**Aim of the exercise:** Output each entry verbatim. Leave the images out.

**Material supplied:**
—————
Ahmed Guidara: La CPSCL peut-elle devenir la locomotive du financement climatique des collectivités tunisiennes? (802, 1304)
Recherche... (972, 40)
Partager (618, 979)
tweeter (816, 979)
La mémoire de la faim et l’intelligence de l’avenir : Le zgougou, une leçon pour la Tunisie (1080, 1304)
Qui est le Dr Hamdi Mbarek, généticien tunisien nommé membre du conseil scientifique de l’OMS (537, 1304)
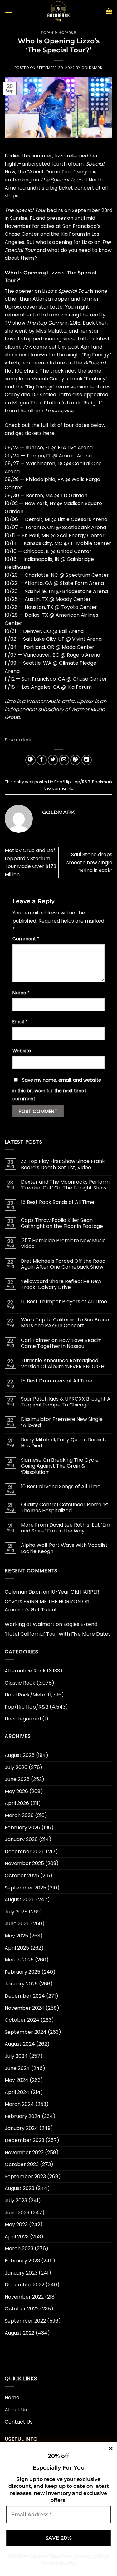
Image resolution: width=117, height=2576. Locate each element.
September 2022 (25, 2320)
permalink (62, 788)
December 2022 (24, 2284)
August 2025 (20, 1899)
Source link (18, 739)
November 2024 (24, 2008)
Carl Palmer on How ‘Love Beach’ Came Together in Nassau (61, 1343)
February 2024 (23, 2116)
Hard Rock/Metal (25, 1694)
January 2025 (21, 1983)
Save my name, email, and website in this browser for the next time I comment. (56, 1089)
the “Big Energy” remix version (51, 386)
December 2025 (25, 1851)
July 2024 (16, 2056)
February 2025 (22, 1971)
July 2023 (16, 2200)
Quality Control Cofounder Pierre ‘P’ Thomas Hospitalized (64, 1507)
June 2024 (17, 2068)
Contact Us (18, 2421)
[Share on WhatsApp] (30, 760)
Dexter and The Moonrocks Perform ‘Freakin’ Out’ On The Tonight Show (65, 1185)
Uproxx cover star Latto (34, 307)
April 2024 (17, 2092)
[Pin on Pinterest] (75, 760)
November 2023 (24, 2152)
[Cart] (109, 11)
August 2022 (19, 2333)
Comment (25, 939)
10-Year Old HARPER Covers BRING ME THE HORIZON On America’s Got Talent (52, 1600)
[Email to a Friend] (64, 760)
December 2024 (25, 1996)
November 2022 (24, 2296)
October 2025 (22, 1875)
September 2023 (25, 2176)
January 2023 (21, 2272)
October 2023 (22, 2164)
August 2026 (20, 1755)
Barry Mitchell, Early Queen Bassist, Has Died (63, 1443)
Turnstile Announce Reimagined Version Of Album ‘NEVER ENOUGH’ (63, 1363)
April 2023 (17, 2236)
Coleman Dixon (23, 1591)
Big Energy (96, 354)
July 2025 (16, 1911)
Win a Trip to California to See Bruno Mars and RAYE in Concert (65, 1323)
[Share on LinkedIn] (86, 760)
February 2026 (22, 1827)
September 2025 (25, 1887)
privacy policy (91, 2556)
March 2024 (19, 2104)
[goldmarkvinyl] (59, 11)
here (49, 433)
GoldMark (91, 67)
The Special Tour (60, 179)
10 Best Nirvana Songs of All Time (60, 1486)
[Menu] (8, 10)
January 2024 (21, 2128)
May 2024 (16, 2080)
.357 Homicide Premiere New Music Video (63, 1243)
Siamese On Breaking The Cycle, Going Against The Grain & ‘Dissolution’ (60, 1466)
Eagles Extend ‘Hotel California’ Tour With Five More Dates (58, 1629)
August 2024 (20, 2044)
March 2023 (19, 2248)
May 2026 (16, 1791)
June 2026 (17, 1779)
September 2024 (25, 2032)
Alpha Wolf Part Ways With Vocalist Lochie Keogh (64, 1548)
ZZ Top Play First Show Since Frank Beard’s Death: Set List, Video (63, 1164)
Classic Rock (20, 1682)
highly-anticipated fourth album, (45, 163)
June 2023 (17, 2212)
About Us (16, 2409)
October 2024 (22, 2020)
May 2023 (16, 2224)
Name (21, 993)
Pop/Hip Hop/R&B (58, 33)
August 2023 (19, 2188)
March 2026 (19, 1815)
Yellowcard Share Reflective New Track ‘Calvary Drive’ (61, 1284)
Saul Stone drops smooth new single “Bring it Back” (89, 862)
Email (20, 1022)
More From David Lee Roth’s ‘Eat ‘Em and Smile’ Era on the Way (65, 1528)
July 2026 (16, 1767)
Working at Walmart (30, 1624)
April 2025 (17, 1947)
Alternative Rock (25, 1670)
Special (95, 163)
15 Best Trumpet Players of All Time (64, 1302)
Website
—————
**Response box:**
Ahmed Guidara: La CPSCL peut-elle devenir la locomotive du financement climatique des collectivités tunisiennes? (802, 1304)
Recherche... (972, 40)
Partager (618, 979)
tweeter (816, 979)
La mémoire de la faim et l’intelligence de l’avenir : Le zgougou, une leçon pour la Tunisie (1080, 1304)
Qui est le Dr Hamdi Mbarek, généticien tunisien nommé membre du conseil scientifique de l’OMS (537, 1304)
Image resolution: width=117, height=2576. Locate each element.
September 2022 (25, 2320)
permalink (62, 788)
December 2022 (24, 2284)
August 2025 (20, 1899)
Source link (18, 739)
November 2024 (24, 2008)
Carl Palmer on How ‘Love Beach’ Came Together in Nassau (61, 1343)
February 2024 (23, 2116)
Hard Rock/Metal (25, 1694)
January 2025 (21, 1983)
Save my name, email, and website in this browser for the next time I comment. (56, 1089)
the “Big Energy” remix version (51, 386)
December 2025 (25, 1851)
July 2024 (16, 2056)
February 2025 (22, 1971)
July 2023 (16, 2200)
Quality Control Cofounder Pierre ‘P’ Thomas Hospitalized (64, 1507)
June 2024 (17, 2068)
Contact Us (18, 2421)
[Share on WhatsApp] (30, 760)
Dexter and The Moonrocks Perform ‘Freakin’ Out’ On The Tonight Show (65, 1185)
Uproxx cover star Latto (34, 307)
April 2024 (17, 2092)
[Pin on Pinterest] (75, 760)
November 2023 (24, 2152)
[Cart] (109, 11)
August 2022 (19, 2333)
Comment (25, 939)
10-Year Old HARPER Covers BRING ME THE HORIZON On America’s Got Talent (52, 1600)
[Email to a Friend] (64, 760)
December 2024 (25, 1996)
November 2022 (24, 2296)
October 2025 (22, 1875)
September 2023 (25, 2176)
January 2023 (21, 2272)
October 2023 (22, 2164)
August 2026 (20, 1755)
Barry Mitchell, Early Queen Bassist, Has Died (63, 1443)
Turnstile Announce Reimagined Version Of Album ‘NEVER ENOUGH’ (63, 1363)
April 2023 (17, 2236)
Coleman Dixon (23, 1591)
Big Energy (96, 354)
July 2025 (16, 1911)
Win a Trip to California to See Bruno Mars and RAYE in Concert (65, 1323)
[Share on LinkedIn] (86, 760)
February 2026 (22, 1827)
September 2025 (25, 1887)
privacy policy (91, 2556)
March 2024 (19, 2104)
[goldmarkvinyl] (59, 11)
here (49, 433)
GoldMark (91, 67)
The Special Tour (60, 179)
10 Best Nirvana Songs of All Time (60, 1486)
[Menu] (8, 10)
January 2024 (21, 2128)
May 2024 (16, 2080)
.357 Homicide Premiere New Music Video (63, 1243)
Siamese On Breaking The Cycle, Going Against The Grain & ‘Dissolution’ (60, 1466)
Eagles Extend ‘Hotel California’ Tour With Five More Dates (58, 1629)
August 2024 (20, 2044)
March 2023 (19, 2248)
May 2026 (16, 1791)
June 2026 (17, 1779)
September 2024 (25, 2032)
Alpha Wolf Part Ways With Vocalist Lochie Keogh (64, 1548)
ZZ Top Play First Show Since Frank Beard’s Death: Set List, Video (63, 1164)
Classic Rock (20, 1682)
highly-anticipated fourth album, (45, 163)
June 2023 (17, 2212)
About Us (16, 2409)
October 2024 (22, 2020)
May 2023 (16, 2224)
Name (21, 993)
Pop/Hip Hop/R&B (58, 33)
August 2023 (19, 2188)
March 2026 (19, 1815)
Yellowcard Share Reflective New Track ‘Calvary Drive’ (61, 1284)
Saul Stone drops smooth new single “Bring it Back” (89, 862)
Email (20, 1022)
More From David Lee Roth’s ‘Eat ‘Em and Smile’ Era on the Way (65, 1528)
July 2026 (16, 1767)
Working at Walmart (30, 1624)
April 2025 (17, 1947)
Alternative Rock (25, 1670)
Special (95, 163)
15 Best Trumpet Players of All Time (64, 1302)
Website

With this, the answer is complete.